Les exceptions au délai de carence

Dans certains cas, le délai de carence ne s'applique pas. C'est notamment le cas pour les CDD de remplacement d'un salarié absent, les CDD saisonniers, et les CDD d'usage (dans les secteurs où ce type de contrat est habituel). Une convention ou un accord de branche peut également prévoir d'autres dérogations.

Quelles conséquences si les règles ne sont pas respectées ?

Le non-respect des règles encadrant le renouvellement du CDD expose l'employeur à des conséquences sérieuses, tant pour le salarié que sur le plan pénal.

Pour le salarié, la première conséquence est la requalification du CDD en CDI, prononcée par le conseil de prud'hommes.
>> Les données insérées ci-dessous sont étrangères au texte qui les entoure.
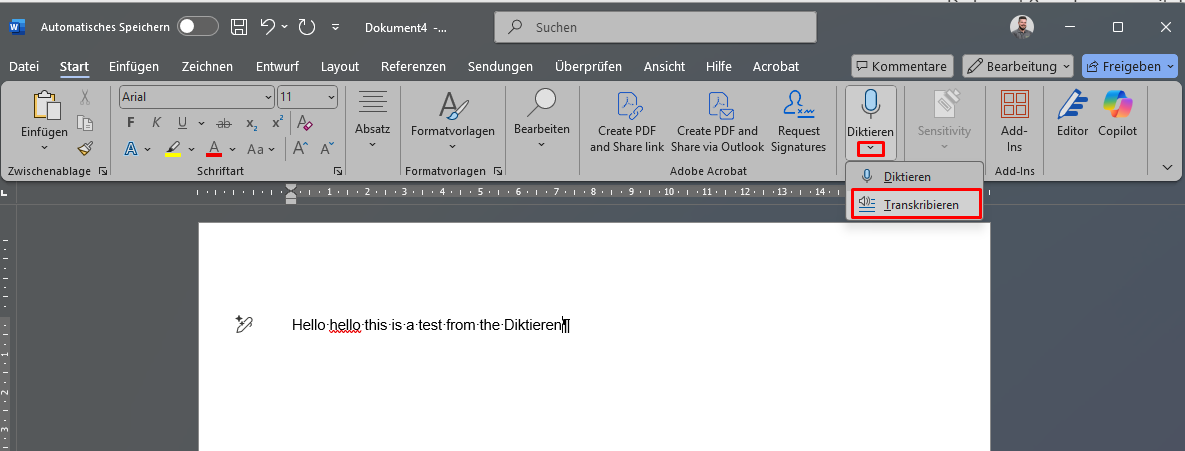Switch to the Einfügen ribbon tab

pyautogui.click(x=134, y=66)
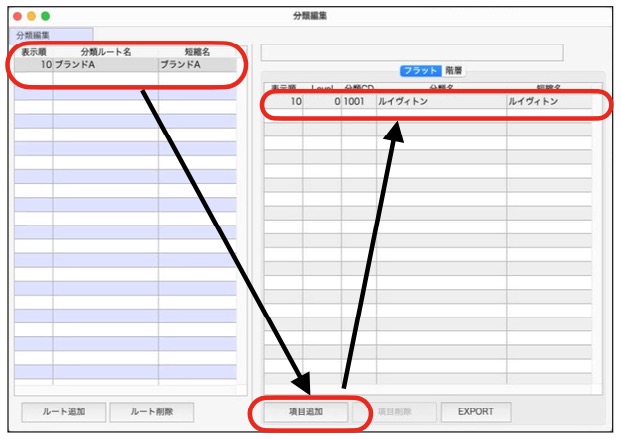Click the 分類CD cell showing 1001

point(357,102)
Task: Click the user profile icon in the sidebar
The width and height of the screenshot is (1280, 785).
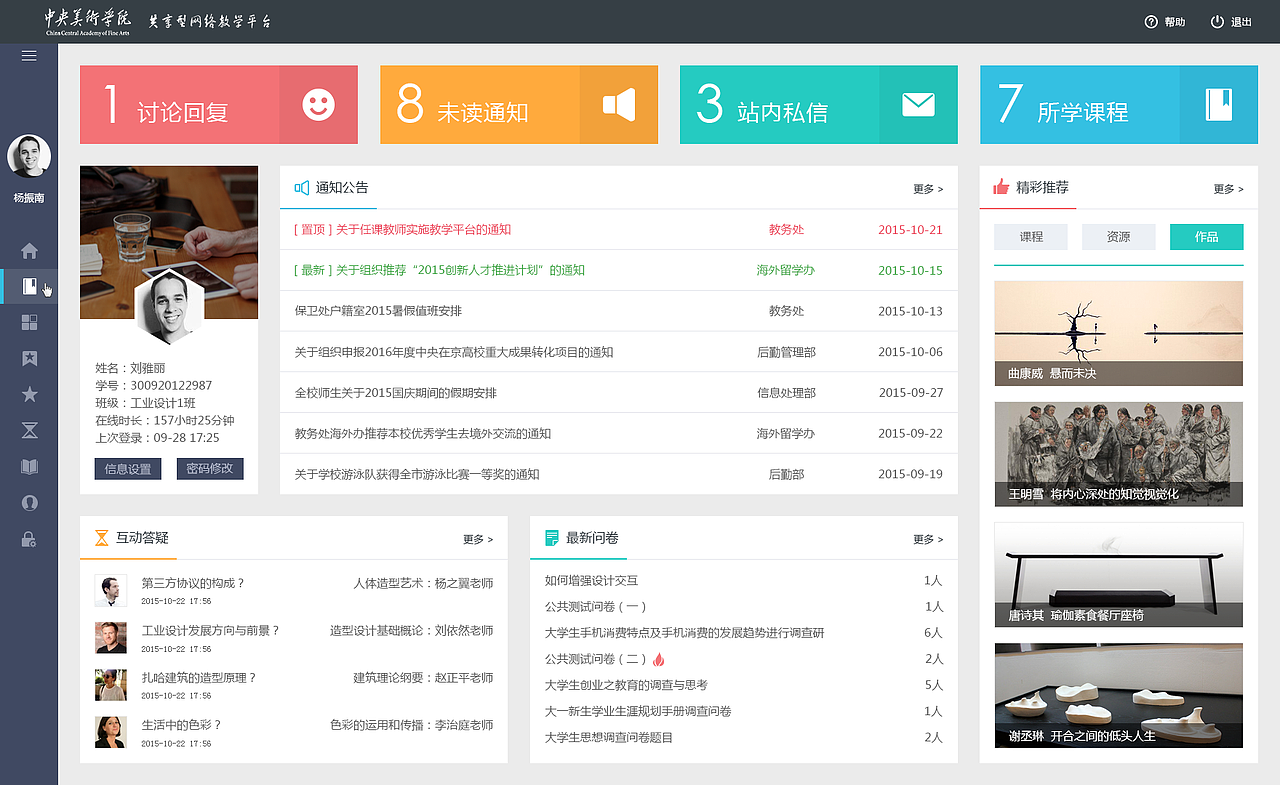Action: [x=29, y=502]
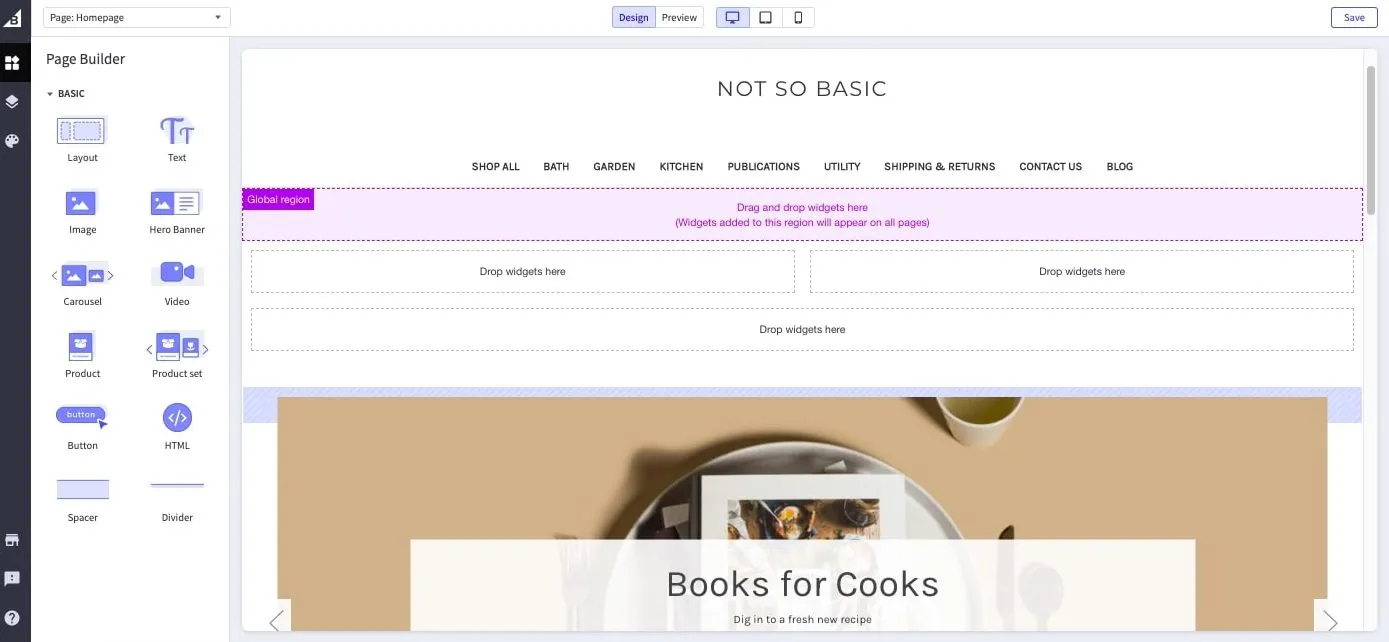Switch to tablet viewport view
This screenshot has width=1389, height=642.
pyautogui.click(x=765, y=17)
Cela signifie que la relation de travail est réputée avoir été un CDI depuis le début, avec tous les droits qui en découlent : ancienneté, indemnité de licenciement, préavis. Le salarié a également droit à une indemnité de requalification d'au moins un mois de salaire.

Pour l'employeur, les sanctions pénales s'ajoutent aux conséquences civiles. Le non-respect des durées maximales ou du nombre de renouvellements est puni d'une amende de 3 750 €. En cas de récidive, cette amende peut atteindre 7 500 € et être assortie d'une peine de 6 mois d'emprisonnement.

bon à savoir

Lorsque le CDD arrive à son terme normal sans renouvellement et sans embauche en CDI, le salarié perçoit une indemnité de fin de contrat, dite indemnité de précarité, égale à 10 % du montant total des salaires bruts versés pendant la durée du contrat. Certains motifs de CDD en sont cependant exclus, comme les CDD saisonniers.